─── Records shown

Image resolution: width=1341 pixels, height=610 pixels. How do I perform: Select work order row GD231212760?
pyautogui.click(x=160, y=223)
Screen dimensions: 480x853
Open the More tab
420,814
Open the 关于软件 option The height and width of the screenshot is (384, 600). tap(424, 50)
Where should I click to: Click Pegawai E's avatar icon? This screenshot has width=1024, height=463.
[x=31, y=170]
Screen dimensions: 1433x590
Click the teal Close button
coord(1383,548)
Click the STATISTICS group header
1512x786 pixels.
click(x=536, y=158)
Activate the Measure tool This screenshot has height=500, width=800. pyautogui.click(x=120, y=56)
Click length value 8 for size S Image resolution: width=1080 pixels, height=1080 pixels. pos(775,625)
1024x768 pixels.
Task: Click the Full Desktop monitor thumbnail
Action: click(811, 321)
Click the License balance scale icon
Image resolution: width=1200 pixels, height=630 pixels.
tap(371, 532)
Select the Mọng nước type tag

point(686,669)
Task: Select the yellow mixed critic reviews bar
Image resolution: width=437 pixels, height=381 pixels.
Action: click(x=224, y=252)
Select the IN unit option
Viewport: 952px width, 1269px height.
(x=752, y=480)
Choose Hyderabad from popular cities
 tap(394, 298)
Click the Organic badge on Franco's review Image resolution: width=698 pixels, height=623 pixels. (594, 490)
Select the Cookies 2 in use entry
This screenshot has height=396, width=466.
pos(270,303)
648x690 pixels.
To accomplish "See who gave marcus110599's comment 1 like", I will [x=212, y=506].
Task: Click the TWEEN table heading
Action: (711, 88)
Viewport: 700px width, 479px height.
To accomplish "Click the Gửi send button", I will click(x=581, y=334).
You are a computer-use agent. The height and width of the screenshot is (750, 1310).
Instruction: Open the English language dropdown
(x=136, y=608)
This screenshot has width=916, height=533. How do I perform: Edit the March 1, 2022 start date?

──────

• Task details:
The line containing "Choose Hyderabad from popular cities" marks where to begin; the last line of the records marks where to stop. Copy both and all between, exactly.

• Expected output:
Choose Hyderabad from popular cities
 tap(394, 298)
Click the Organic badge on Franco's review Image resolution: width=698 pixels, height=623 pixels. (594, 490)
Select the Cookies 2 in use entry
This screenshot has height=396, width=466.
pos(270,303)
648x690 pixels.
To accomplish "See who gave marcus110599's comment 1 like", I will [x=212, y=506].
Task: Click the TWEEN table heading
Action: (711, 88)
Viewport: 700px width, 479px height.
To accomplish "Click the Gửi send button", I will click(x=581, y=334).
You are a computer-use agent. The height and width of the screenshot is (750, 1310).
Instruction: Open the English language dropdown
(x=136, y=608)
This screenshot has width=916, height=533. How do I perform: Edit the March 1, 2022 start date?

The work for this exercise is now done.